The universe has just become a little more busy with the discovery of more than 300,000 potential galaxies in a small corner of the northern sky.
The release of data collected by the low frequency telescope (LOFAR) in Europe has added extraordinary new levels of detail to the radio waves map in space, inspiring dozens of studies of everything from magnetic fields to black holes.
Such moments must be grateful for our relative blindness to the night sky's luster – at least if we want to sleep at night. Invisible to the human eye, the universe is in fact flashed by low-frequency waves produced by acceleration of particles and electromagnetic fields. The LOFAR's 20,000 antennas, scattered across 48 stations in the Netherlands and abroad, are like having a huge radio-sensitive eye on the surface of our planet.

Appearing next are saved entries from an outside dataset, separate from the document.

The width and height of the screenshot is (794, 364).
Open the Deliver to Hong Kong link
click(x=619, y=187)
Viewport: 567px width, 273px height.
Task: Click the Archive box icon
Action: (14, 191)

Among his many tasks is an intensive study of the northern night sky in radiofrequencies of about 1
So far only about 20% of the study has been completed, and scientists around the world can only access up to 10% of the available data. This may not sound like a lot, but they obviously have field days with him.
The newspaper Astronomy and Astrophysics has just published 26 studies based on this initial release of data, including quasars, blushers, black holes, and intergalactic electromagnetic fields.

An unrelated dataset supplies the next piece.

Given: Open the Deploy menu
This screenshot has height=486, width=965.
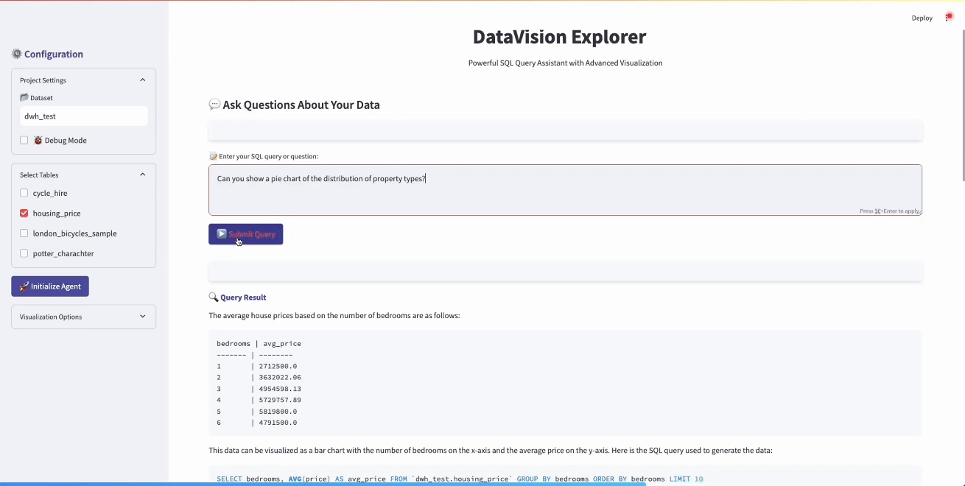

One of the largest findings in the source mosaic is 325,694 points, where the brightness of the radio waves increases to at least five times the background noise. About 70% of them can be linked to an optical signal, so it's quite safe to say that these bright spots are galaxies that we can add to our space map. everything that comes with such courage, they vomit jets of matter shining in the radio waves. What is unclear is how strict this rule is and whether these basic black holes ever manage to clear their plate.
These new data help scientists to convince them that these monsters have merciless appetites. remarkable sensitivity, and this allows us to see that these jets are in all the massive galaxies, meaning their black holes never stop eating, "said Philippe Best, astrophysicist at Edinburgh University
. the new galaxies can not only help us understand their internal structures, but it also provides a valuable tool for understanding the vast stretches of nothingness between them.
Usually radio waves are produced by the turbulence that is stirred when galaxies collide.
"What we are starting to see with LOFAR is that in some cases groups of non-merging galaxies can also show this issue at a very low level that could not be detected before, says astrophysicist Annalisa Bonaphede of the University of Bologna.  "This discovery tells us that, in addition to merging events, there are other phenomena that can cause particle acceleration over huge rocks."
Top: G Alaska depicted by LOFAR. Gray shows the visible light, and the orange shades show the "hidden" radios, completely changing the picture.
LOFAR's Eye Sensitivity to the Sky also helped the researchers track the weak magnetic fields that were predicted to exist in the intergalactic space but so far difficult to detect.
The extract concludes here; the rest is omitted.